▶ **What to do**:
Once the images are set aside, write out the rest of the records exactly.

Dataset records
Start of Block

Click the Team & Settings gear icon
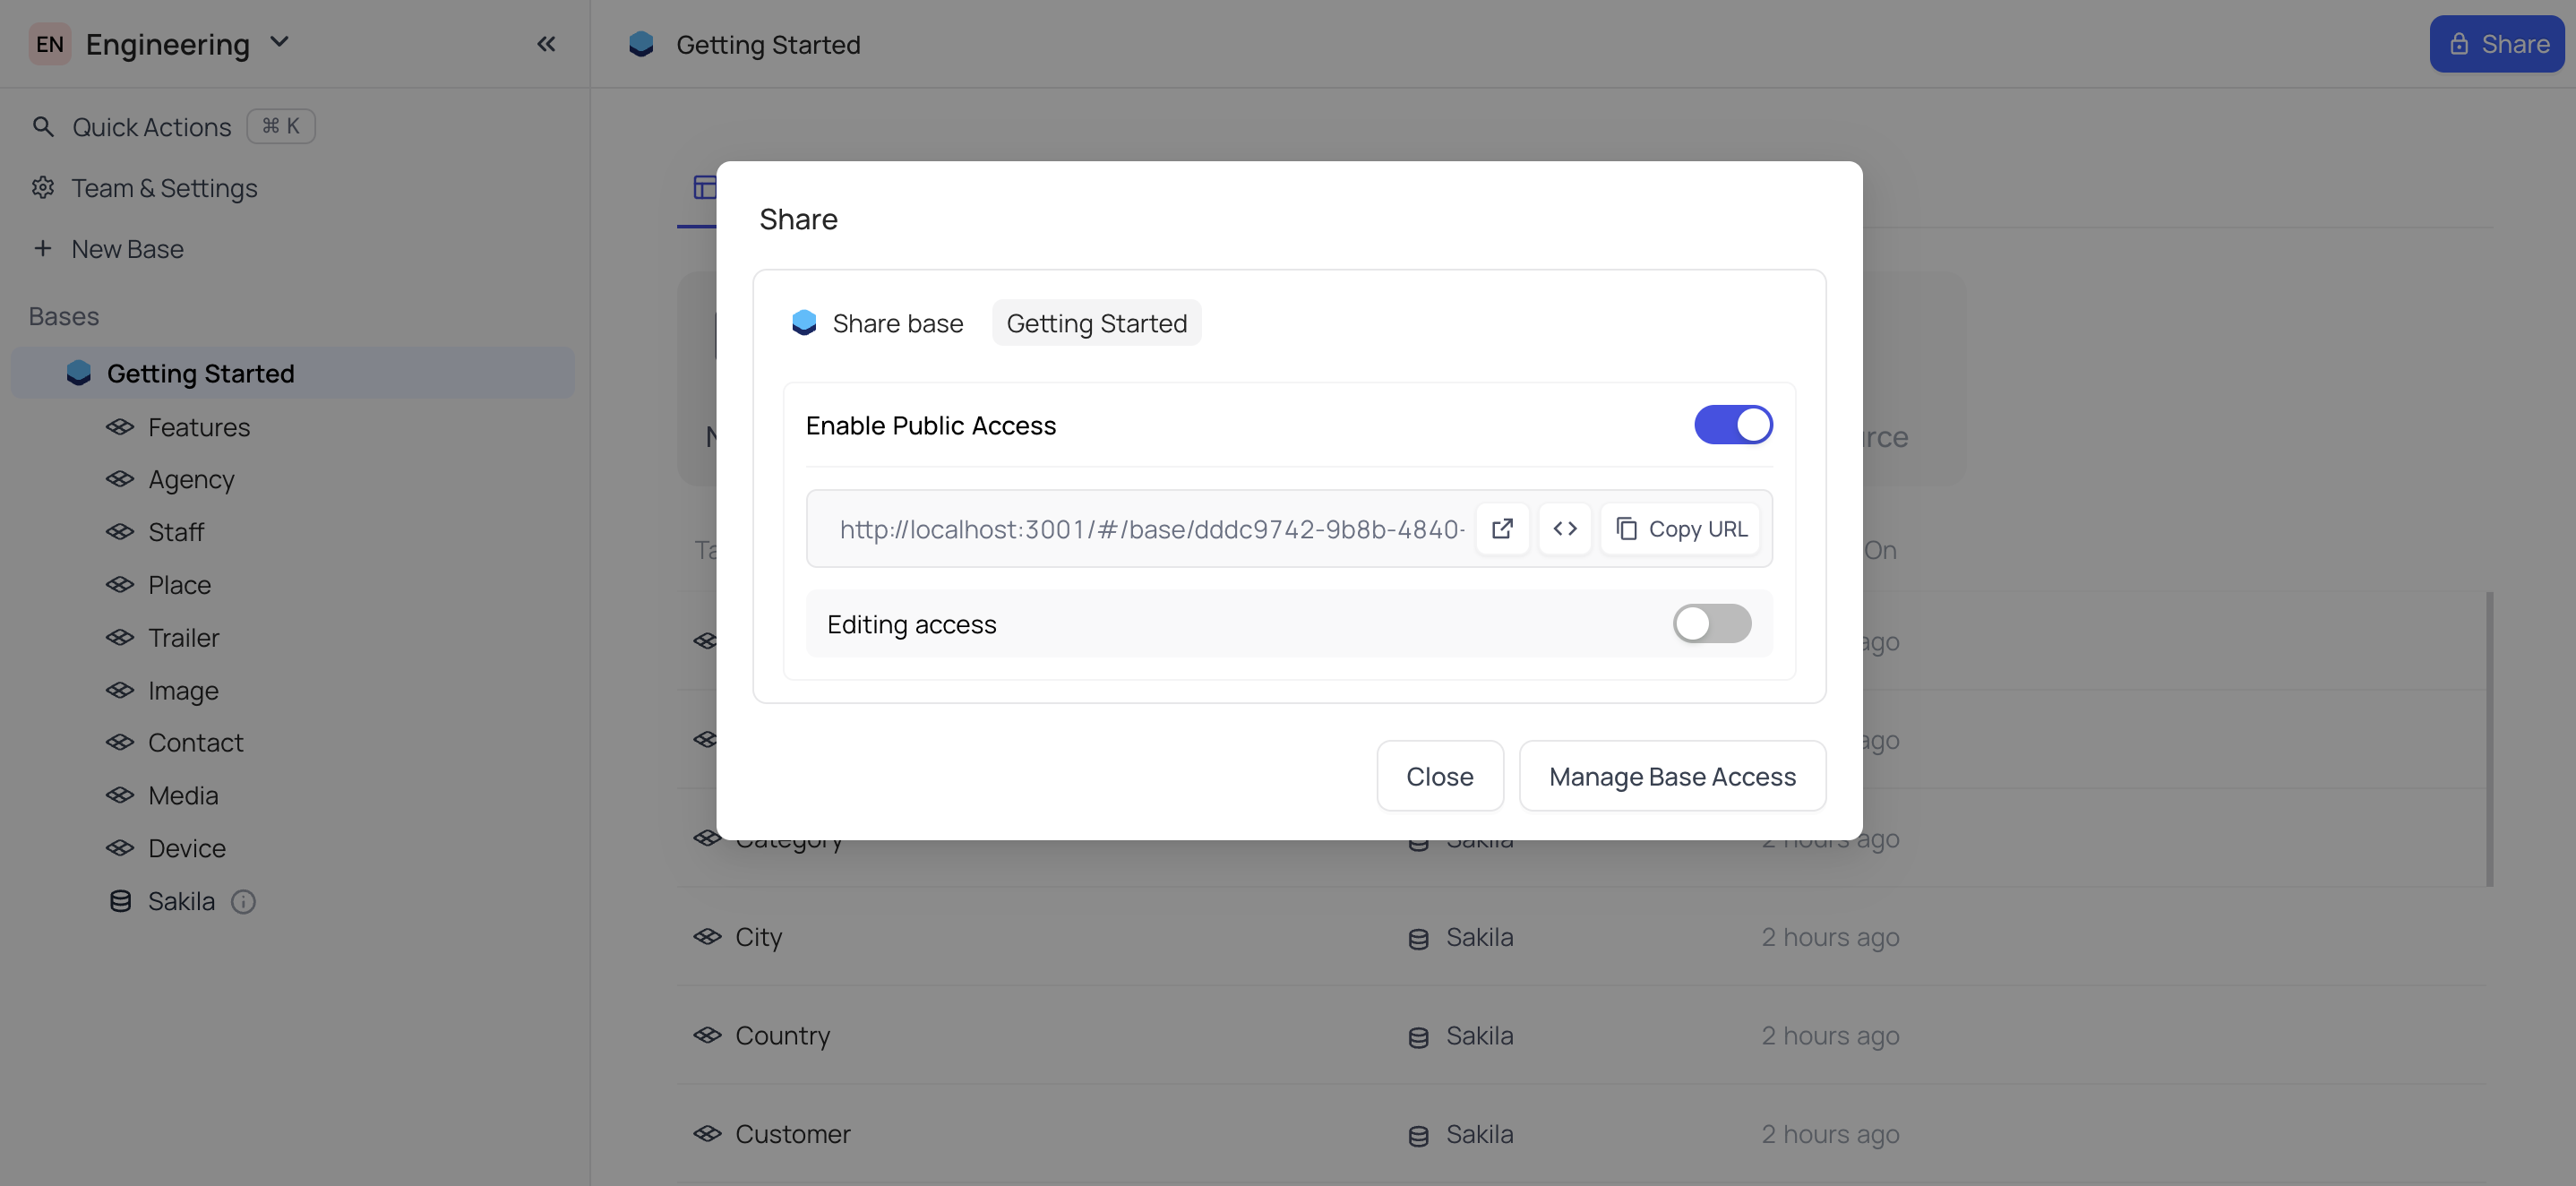The height and width of the screenshot is (1186, 2576). (43, 188)
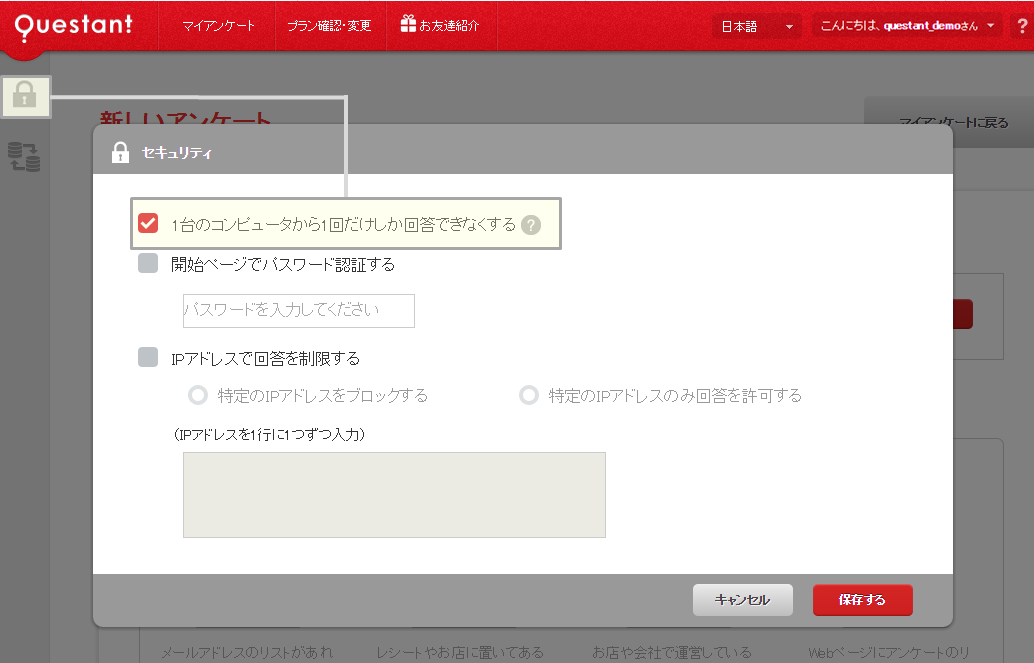Screen dimensions: 1034x663
Task: Click the database icon below the lock in sidebar
Action: point(25,155)
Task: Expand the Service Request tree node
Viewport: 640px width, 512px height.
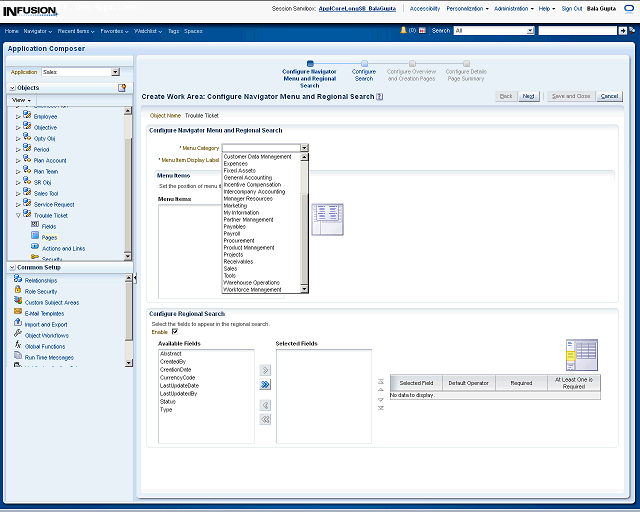Action: click(x=17, y=204)
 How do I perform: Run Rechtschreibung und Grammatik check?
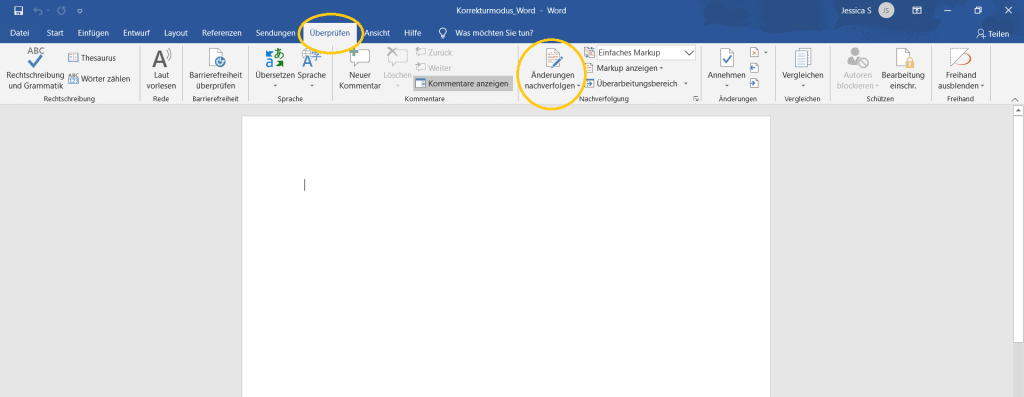[35, 69]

End of Block

▶ **Completed exercise**:
Click the Team & Settings gear icon
The height and width of the screenshot is (1186, 2576). (43, 188)
Screen dimensions: 1034x663
Task: Click the database icon below the lock in sidebar
Action: point(25,155)
Task: Expand the Service Request tree node
Viewport: 640px width, 512px height.
Action: click(x=17, y=204)
 How do I perform: Run Rechtschreibung und Grammatik check?
[35, 69]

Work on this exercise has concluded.